Agents

Acme includes a number of pre-built agents listed below. All agents can be used to run synchronous single-threaded or distributed experiments. Distributed experiments are using Launchpad and can be executed either on a single machine (--lp_launch_type=[local_mt|local_mp] command line flag for multi-threaded or multi-process execution) or multi machine setup on GCP (--lp_launch_type=vertex_ai). For details please refer to Launchpad documentation.

We’ve listed the agents below in separate sections based on their different use cases, however these distinction are often subtle. For more information on each implementation see the relevant agent-specific README.

Continuous control

Acme has long had a focus on continuous control agents (i.e. settings where the action space is continuous). The following agents focus on this setting:

Agent

Paper

Code

Distributed Distributional Deep Deterministic Policy Gradients (D4PG)

Barth-Maron et al., 2018

JAX TF

Twin Delayed Deep Deterministic policy gradient (TD3)

Fujimoto, 2018.

JAX

Soft Actor-Critic (SAC)

Haarnoja et al., 2018

JAX

Maximum a posteriori Policy Optimisation (MPO)

Abdolmaleki et al., 2018

JAX TF

Proximal Policy Optimization (PPO)

Schulman et al., 2017

JAX

Distributional Maximum a posteriori Policy Optimisation (DMPO)

-

TF

Multi-Objective Maximum a posteriori Policy Optimisation (MO-MPO)

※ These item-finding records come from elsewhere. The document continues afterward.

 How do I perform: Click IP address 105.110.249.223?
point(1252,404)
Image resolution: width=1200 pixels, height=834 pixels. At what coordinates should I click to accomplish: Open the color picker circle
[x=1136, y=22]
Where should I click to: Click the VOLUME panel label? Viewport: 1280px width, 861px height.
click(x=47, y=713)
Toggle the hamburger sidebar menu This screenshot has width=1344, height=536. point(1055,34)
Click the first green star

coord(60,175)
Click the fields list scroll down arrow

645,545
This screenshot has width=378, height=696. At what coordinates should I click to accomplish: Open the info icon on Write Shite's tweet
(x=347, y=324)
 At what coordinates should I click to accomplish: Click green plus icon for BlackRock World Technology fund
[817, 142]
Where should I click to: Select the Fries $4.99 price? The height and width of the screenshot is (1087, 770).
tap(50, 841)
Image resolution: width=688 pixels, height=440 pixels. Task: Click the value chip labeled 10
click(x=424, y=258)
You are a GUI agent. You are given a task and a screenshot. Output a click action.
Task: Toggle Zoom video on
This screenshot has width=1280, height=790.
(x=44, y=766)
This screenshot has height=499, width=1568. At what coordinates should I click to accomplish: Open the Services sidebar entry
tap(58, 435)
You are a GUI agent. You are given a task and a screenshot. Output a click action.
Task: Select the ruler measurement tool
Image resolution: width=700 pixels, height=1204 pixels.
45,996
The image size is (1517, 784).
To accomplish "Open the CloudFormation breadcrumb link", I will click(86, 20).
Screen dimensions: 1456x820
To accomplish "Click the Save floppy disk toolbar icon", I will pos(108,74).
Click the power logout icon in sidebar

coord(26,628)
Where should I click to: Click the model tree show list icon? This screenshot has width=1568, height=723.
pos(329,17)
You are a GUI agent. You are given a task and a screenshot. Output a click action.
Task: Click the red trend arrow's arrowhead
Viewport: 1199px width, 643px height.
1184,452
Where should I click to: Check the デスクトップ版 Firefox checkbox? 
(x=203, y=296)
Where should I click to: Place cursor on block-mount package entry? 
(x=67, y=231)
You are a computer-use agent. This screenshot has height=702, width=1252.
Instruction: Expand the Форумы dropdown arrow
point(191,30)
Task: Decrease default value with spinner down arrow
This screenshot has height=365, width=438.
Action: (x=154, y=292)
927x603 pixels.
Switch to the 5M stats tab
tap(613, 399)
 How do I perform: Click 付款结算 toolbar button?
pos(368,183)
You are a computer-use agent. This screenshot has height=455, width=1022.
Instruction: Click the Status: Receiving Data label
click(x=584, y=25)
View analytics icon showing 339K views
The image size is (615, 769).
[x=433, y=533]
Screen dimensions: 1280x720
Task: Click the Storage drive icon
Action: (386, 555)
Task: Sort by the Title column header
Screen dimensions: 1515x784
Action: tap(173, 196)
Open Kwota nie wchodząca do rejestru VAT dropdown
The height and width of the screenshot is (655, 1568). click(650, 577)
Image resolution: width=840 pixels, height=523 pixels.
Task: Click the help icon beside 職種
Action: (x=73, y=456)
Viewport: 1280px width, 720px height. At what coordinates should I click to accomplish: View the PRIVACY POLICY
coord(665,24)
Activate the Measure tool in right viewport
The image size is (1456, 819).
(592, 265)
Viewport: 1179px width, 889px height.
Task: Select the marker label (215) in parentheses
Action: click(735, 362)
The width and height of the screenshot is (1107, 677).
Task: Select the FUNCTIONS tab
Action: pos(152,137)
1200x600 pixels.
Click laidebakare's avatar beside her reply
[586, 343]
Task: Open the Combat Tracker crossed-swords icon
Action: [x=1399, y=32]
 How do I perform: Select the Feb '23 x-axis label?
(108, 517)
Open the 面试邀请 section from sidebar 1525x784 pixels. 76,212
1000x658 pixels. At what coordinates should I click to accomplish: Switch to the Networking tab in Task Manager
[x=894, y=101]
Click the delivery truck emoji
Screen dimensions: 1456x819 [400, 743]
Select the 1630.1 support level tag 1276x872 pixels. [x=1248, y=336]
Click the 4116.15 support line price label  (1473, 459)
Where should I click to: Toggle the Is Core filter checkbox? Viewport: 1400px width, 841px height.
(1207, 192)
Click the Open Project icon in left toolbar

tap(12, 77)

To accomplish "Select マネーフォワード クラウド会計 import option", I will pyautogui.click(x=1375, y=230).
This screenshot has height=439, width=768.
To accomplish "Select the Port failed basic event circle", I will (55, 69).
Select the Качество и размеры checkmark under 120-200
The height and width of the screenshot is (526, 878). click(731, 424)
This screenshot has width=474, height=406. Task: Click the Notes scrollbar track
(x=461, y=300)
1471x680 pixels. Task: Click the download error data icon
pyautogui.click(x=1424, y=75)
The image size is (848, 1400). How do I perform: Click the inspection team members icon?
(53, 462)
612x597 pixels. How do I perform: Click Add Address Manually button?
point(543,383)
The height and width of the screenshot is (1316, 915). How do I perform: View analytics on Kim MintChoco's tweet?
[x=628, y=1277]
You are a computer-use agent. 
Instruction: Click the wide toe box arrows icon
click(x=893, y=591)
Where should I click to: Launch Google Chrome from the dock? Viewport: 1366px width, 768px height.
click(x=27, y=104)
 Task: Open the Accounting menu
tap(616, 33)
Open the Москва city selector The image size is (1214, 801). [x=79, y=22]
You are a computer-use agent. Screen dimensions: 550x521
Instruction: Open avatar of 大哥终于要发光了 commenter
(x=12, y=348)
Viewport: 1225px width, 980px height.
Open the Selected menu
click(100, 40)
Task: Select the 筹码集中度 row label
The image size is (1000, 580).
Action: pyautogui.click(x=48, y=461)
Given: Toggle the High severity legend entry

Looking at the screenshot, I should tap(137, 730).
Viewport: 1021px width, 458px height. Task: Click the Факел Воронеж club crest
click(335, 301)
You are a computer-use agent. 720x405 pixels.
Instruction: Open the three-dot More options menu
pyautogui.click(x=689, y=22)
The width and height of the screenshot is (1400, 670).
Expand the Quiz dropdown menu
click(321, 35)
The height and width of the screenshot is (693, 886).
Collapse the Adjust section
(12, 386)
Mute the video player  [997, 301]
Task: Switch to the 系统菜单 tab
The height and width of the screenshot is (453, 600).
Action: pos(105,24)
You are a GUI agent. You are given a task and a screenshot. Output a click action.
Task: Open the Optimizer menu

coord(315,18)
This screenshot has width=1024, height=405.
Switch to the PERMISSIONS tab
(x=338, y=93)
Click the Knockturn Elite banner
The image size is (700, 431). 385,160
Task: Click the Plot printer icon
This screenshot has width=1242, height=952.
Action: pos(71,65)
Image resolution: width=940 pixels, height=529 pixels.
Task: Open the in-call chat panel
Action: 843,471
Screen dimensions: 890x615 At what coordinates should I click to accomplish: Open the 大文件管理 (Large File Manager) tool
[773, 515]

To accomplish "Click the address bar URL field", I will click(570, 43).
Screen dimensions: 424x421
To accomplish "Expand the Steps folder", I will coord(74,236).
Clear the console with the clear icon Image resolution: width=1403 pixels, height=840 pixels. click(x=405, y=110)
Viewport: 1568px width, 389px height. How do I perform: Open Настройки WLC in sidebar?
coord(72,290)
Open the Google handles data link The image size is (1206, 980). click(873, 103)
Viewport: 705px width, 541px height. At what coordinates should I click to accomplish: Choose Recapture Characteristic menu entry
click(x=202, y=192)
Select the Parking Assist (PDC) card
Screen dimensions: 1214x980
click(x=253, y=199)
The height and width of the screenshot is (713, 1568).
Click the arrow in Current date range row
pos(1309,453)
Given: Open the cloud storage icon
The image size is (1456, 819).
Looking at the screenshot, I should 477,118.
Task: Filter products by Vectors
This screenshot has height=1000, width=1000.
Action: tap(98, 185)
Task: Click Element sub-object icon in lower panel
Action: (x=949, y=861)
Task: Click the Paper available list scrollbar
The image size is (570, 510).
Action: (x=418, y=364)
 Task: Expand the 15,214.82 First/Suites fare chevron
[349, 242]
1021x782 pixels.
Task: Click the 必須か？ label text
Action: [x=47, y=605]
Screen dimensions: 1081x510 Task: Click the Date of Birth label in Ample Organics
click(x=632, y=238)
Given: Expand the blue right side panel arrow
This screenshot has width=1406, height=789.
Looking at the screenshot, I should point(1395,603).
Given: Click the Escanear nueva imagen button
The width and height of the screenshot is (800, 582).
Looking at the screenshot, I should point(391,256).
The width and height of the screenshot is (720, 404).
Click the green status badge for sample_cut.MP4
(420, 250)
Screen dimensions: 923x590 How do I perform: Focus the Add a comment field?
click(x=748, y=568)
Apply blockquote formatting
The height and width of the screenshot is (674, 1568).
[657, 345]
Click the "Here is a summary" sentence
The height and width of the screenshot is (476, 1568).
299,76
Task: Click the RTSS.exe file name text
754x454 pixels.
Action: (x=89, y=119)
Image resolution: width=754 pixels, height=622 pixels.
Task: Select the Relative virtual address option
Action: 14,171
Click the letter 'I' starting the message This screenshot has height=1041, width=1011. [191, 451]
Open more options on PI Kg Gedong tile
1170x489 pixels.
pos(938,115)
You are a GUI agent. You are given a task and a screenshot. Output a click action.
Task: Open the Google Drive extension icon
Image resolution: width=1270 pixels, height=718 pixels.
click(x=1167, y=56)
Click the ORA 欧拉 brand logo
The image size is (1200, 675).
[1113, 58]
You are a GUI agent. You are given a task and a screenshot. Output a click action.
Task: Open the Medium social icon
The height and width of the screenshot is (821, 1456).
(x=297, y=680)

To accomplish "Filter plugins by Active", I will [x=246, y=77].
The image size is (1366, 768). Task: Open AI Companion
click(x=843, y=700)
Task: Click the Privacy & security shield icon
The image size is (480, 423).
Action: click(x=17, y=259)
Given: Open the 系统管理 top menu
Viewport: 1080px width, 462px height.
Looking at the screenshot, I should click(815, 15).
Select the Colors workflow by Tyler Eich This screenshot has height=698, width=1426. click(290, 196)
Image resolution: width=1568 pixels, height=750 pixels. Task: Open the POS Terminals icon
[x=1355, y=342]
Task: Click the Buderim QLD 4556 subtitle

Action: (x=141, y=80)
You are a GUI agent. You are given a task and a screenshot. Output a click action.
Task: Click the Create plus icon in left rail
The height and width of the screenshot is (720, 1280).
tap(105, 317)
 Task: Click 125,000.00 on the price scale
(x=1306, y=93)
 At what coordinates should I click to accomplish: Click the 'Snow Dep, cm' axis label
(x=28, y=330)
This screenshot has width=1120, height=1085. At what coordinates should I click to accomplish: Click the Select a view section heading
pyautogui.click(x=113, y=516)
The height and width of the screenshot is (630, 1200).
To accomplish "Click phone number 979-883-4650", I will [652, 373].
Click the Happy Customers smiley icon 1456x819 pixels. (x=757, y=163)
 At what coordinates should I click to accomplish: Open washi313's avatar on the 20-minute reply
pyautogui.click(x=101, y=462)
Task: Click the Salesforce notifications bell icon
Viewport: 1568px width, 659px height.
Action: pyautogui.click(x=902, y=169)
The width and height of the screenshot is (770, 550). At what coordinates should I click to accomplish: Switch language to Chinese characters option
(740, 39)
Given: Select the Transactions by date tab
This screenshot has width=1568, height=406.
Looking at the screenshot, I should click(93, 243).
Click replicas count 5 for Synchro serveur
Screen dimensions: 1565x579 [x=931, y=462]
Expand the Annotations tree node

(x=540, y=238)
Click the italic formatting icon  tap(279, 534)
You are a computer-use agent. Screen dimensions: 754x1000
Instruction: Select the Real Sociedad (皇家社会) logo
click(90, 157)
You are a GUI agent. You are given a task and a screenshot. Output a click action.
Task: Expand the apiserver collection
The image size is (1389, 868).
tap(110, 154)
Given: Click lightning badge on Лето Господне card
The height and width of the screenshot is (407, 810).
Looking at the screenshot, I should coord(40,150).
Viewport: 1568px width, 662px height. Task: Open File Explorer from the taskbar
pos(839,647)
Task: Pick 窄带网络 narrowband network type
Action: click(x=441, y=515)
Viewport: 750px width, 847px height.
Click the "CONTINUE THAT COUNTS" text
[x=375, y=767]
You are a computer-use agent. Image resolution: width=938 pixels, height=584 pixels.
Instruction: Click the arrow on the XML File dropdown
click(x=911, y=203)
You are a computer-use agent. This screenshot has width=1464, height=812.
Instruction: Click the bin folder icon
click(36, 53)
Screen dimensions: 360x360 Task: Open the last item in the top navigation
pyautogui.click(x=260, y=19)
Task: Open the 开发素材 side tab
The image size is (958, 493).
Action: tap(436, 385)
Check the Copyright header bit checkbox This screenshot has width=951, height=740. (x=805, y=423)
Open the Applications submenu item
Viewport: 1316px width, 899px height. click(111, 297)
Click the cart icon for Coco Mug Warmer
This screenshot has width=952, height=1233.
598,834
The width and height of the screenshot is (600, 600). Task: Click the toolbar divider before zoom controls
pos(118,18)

Abdolmaleki, Huang et al., 2020

TF


Discrete control

We also include a number of agents built with discrete action-spaces in mind. Note that the distinction between these agents and the continuous agents listed can be somewhat arbitrary. E.g. Impala could be implemented for continuous action spaces as well, but here we focus on a discrete-action variant.

Agent

Paper

Code

Deep Q-Networks (DQN)

Horgan et al., 2018

JAX TF

Importance-Weighted Actor-Learner Architectures (IMPALA)

Espeholt et al., 2018

JAX TF

Recurrent Replay Distributed DQN (R2D2)

Kapturowski et al., 2019

JAX TF

Proximal Policy Optimization (PPO)

Schulman et al., 2017

JAX


Offline RL

The structure of Acme also lends itself quite nicely to “learner-only” algorithm for use in Offline RL (with no environment interactions). Implemented algorithms include:

Agent

Paper

Code

Behavior Cloning (BC)

Pomerleau, 1991

JAX TF

Conservative Q-learning (CQL)

Kumar et al., 2020

JAX

Critic-Regularized Regressio (CRR)

Wang et al., 2020

JAX

Behavior value estimation (BVE)

Gulcehre et al., 2021

JAX


Imitation RL

Acme’s modular interfaces simplify implementation of compositional agents, such as imitation algorithms which include a direct RL method. Included are:

Agent

Paper

Code

AIL/DAC/GAIL

Ho and Ermon, 2016

JAX

SQIL

Reddy et al., 2020

JAX

PWIL

Dadashi et al., 2021

JAX


Learning from demonstrations

In this setting, contrary to the Imitation RL, the environment has a well-defined reward function and the demonstrations come with environment rewards.

Agent

Paper

Code

Soft Actor-Critic from Demonstrations (SACfD)

-

JAX

Twin Delayed Deep Deterministic policy gradient from Demonstrations (TD3fD)

-

JAX

Deep Q-Learning from Demonstrations (DQfD)

Hester et al., 2017

TF

Recurrent Replay Distributed DQN from Demonstrations (R2D3)

Paine et al., 2019

TF


Model-based RL

Finally, Acme also includes a variant of MCTS which can be used for model-based RL using a given or learned simulator

Agent

Paper

Code

Model-Based Offline Planning (MBOP)

Argenson and Dulac-Arnold, 2021

JAX

Monte-Carlo Tree Search (MCTS)

Silver et al., 2018

TF